### PROBLEM DESCRIPTION
This task calls for copying each line below that contains "dashed".
__________
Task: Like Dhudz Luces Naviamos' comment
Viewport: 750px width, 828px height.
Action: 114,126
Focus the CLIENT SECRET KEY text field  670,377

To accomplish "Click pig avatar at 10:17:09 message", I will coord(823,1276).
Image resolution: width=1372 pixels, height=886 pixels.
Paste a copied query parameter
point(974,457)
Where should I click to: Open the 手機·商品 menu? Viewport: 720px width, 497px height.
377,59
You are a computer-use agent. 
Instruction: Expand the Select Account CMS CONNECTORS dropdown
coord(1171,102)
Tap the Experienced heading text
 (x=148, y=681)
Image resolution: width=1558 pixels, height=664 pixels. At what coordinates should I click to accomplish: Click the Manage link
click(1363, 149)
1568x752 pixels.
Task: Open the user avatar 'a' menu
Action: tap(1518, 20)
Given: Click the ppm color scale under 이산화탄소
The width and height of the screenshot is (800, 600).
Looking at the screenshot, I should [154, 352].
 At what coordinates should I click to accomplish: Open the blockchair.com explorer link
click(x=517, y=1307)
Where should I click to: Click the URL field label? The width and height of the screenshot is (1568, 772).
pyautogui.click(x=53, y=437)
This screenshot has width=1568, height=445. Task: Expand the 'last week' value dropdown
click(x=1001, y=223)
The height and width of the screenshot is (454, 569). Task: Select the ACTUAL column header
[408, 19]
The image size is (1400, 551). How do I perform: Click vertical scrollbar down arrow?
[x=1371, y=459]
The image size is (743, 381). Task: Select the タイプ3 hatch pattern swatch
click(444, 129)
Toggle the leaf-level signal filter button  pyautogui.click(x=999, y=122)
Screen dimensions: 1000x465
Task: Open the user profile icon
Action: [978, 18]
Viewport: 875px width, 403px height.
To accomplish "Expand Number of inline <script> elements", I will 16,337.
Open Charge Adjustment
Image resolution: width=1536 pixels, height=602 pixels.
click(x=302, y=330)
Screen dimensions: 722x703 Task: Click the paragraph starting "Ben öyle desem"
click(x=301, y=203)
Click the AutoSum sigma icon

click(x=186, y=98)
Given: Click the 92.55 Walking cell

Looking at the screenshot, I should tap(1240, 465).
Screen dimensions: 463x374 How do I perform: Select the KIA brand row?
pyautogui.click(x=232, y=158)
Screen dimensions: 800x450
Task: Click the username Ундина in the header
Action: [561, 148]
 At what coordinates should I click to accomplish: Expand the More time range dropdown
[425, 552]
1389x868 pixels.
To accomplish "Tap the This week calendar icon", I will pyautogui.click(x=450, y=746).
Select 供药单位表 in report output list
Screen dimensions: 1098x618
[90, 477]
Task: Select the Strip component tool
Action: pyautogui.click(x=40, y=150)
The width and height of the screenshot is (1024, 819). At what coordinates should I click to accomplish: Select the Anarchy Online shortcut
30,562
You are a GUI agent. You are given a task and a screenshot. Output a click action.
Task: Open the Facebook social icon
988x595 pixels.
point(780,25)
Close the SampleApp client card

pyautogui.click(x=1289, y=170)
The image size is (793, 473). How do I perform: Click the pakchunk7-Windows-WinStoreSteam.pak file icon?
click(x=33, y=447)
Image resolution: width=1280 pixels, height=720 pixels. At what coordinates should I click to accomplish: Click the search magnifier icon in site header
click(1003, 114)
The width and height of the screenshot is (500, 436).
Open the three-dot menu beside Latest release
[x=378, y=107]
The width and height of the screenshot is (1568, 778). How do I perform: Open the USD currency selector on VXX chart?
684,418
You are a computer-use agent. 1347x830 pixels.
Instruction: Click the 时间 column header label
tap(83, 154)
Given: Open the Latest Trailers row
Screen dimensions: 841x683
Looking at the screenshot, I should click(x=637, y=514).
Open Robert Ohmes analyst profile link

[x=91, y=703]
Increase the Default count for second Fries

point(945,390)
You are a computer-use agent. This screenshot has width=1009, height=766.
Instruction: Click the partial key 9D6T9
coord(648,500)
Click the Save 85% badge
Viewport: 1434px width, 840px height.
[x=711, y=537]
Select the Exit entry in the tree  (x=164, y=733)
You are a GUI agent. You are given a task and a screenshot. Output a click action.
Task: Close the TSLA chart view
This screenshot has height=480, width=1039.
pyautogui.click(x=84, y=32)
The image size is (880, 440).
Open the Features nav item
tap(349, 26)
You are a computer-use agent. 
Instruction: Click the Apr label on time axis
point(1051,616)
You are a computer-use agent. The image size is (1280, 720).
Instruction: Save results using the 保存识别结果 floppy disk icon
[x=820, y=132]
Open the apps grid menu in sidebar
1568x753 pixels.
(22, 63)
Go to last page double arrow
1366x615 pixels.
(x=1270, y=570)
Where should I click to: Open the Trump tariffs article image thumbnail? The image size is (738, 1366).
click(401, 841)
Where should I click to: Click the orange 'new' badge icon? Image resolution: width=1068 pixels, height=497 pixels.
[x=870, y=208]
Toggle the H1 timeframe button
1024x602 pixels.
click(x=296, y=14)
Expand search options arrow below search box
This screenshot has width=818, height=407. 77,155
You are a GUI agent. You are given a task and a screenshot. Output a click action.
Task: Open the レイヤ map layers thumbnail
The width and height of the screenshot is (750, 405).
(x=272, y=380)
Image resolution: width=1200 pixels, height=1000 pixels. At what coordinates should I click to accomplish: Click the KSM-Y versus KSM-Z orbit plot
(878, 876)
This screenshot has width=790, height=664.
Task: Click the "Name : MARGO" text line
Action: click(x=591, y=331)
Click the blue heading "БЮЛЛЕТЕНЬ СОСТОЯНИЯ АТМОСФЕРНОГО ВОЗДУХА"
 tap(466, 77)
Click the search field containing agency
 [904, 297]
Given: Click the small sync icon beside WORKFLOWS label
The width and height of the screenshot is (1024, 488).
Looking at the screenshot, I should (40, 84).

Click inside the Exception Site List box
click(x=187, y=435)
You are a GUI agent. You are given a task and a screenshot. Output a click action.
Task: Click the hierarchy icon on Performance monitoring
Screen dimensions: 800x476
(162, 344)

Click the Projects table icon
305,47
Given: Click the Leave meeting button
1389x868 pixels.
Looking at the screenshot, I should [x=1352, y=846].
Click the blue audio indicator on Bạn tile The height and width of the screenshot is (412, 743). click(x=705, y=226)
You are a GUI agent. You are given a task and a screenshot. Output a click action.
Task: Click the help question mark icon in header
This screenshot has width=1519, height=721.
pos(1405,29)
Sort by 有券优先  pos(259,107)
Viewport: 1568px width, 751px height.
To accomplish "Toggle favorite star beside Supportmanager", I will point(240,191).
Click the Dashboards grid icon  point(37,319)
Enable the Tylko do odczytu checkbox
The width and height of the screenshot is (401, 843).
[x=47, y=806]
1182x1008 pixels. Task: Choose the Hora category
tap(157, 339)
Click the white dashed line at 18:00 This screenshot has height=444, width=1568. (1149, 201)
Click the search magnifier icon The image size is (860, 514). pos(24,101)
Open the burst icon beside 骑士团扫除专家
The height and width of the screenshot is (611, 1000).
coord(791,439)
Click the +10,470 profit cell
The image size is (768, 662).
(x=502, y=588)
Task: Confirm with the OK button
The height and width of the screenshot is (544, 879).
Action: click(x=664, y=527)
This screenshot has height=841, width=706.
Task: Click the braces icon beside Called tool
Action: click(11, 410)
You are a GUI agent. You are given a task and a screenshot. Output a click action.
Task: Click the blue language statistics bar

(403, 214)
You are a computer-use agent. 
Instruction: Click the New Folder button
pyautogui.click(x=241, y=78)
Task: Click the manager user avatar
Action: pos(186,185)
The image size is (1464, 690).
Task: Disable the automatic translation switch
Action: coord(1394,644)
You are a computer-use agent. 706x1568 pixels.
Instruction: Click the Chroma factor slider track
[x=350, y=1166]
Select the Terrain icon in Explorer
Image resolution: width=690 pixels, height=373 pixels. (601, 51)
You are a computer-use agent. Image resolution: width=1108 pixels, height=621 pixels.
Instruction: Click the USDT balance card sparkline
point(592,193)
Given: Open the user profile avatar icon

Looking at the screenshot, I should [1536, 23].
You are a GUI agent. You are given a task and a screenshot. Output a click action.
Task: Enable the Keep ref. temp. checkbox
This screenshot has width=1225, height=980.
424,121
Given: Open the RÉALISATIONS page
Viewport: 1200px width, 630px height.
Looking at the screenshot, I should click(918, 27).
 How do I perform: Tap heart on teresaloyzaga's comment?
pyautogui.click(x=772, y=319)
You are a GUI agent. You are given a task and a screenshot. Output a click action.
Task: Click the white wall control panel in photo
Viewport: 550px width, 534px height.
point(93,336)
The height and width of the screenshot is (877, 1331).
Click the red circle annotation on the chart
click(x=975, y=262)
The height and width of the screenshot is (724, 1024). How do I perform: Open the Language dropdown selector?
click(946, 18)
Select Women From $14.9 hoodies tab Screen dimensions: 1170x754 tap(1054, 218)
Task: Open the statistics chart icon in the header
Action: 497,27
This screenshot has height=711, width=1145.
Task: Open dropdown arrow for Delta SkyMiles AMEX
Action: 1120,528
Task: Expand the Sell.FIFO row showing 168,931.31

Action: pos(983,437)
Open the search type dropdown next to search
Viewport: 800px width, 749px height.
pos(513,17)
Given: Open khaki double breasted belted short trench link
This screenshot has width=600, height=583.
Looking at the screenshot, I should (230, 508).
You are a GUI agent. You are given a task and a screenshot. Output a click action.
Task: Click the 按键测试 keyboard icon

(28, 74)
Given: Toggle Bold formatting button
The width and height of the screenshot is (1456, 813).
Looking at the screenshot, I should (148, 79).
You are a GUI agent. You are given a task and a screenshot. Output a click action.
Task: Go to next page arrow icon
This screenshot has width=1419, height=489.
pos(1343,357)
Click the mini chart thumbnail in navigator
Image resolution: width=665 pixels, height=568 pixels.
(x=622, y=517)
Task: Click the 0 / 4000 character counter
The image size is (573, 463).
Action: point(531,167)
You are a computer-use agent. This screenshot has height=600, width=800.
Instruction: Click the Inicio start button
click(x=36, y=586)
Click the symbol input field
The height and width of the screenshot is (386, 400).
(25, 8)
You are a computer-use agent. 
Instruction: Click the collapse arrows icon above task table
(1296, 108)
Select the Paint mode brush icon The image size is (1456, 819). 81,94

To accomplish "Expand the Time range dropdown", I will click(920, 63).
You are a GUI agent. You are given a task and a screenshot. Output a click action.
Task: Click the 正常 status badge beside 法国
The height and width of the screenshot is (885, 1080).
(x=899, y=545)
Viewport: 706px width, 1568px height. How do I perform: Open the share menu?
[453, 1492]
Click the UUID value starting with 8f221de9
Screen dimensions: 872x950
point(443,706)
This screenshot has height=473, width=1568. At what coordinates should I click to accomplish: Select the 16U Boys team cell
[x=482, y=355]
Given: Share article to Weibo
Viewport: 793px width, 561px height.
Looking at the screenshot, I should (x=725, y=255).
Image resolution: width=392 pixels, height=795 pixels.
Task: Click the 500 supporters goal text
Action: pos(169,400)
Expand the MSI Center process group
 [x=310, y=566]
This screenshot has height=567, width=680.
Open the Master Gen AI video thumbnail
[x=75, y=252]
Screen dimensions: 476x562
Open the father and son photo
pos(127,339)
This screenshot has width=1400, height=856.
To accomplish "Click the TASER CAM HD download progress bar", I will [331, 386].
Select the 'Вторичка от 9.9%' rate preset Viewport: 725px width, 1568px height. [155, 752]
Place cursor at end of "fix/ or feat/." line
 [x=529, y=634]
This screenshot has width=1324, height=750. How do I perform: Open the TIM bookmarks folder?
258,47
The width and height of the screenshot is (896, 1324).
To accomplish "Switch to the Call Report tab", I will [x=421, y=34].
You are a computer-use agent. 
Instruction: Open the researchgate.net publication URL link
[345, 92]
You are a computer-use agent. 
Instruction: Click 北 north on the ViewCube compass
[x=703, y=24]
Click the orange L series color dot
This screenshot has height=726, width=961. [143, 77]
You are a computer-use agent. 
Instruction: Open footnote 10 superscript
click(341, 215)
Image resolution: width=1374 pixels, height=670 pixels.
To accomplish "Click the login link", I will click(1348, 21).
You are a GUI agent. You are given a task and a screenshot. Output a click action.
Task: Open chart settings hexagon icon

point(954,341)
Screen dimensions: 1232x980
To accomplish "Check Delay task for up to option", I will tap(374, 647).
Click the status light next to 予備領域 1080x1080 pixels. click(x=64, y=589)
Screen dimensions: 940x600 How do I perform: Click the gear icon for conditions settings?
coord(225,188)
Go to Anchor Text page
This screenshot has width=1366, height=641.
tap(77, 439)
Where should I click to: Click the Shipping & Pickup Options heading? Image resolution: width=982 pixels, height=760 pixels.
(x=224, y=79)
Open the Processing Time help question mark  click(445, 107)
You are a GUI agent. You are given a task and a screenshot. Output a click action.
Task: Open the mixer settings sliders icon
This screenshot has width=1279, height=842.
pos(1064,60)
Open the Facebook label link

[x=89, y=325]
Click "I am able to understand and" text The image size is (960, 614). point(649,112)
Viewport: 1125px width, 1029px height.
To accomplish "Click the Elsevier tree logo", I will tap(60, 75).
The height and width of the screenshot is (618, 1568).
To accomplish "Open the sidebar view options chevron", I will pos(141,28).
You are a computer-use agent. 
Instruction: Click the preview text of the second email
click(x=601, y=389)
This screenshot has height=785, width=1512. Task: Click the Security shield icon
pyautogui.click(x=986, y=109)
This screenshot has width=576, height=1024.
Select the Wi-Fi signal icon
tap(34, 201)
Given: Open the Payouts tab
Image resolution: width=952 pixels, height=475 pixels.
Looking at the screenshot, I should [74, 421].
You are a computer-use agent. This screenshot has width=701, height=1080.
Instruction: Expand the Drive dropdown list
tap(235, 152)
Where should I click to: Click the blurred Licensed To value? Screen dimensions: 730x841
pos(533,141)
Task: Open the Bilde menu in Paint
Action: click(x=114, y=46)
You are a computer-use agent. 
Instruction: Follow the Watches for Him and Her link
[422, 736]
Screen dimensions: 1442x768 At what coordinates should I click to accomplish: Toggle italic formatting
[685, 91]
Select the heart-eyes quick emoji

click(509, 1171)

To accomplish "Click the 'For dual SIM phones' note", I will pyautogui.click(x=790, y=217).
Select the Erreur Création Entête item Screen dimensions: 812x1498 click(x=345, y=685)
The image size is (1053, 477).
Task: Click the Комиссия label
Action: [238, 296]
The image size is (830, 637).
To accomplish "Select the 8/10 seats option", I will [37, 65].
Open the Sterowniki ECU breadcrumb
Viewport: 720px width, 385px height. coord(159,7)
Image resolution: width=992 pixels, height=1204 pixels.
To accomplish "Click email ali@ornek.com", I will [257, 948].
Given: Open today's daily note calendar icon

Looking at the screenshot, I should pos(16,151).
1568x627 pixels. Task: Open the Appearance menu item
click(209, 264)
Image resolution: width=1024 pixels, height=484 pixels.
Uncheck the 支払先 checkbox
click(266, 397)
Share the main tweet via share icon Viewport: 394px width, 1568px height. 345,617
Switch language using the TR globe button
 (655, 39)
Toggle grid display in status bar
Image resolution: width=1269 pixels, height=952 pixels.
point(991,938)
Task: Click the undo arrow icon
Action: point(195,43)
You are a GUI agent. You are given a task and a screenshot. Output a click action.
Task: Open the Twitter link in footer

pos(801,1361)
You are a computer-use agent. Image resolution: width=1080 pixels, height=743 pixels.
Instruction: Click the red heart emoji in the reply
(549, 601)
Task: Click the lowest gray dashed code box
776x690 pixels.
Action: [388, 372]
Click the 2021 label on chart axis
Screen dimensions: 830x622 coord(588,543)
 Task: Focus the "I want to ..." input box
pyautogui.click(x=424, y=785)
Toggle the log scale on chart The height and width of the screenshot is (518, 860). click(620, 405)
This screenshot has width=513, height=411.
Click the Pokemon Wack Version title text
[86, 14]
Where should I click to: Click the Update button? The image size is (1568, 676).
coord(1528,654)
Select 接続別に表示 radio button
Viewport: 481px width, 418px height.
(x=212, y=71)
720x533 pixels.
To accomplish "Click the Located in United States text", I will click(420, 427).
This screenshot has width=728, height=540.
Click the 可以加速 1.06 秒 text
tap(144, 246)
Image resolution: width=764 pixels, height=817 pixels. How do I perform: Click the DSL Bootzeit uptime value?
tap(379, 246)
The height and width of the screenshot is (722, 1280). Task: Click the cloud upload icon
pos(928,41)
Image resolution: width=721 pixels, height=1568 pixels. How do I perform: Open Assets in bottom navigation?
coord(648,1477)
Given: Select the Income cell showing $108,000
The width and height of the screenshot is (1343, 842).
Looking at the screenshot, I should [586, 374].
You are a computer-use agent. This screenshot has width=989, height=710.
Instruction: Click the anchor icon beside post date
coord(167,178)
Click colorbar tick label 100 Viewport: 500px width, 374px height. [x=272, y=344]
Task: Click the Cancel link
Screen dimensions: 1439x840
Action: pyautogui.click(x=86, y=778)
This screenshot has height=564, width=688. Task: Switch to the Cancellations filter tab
__________
### SOLUTION TO THE PROBLEM
Click the white dashed line at 18:00 This screenshot has height=444, width=1568. (1149, 201)
Task: Click the lowest gray dashed code box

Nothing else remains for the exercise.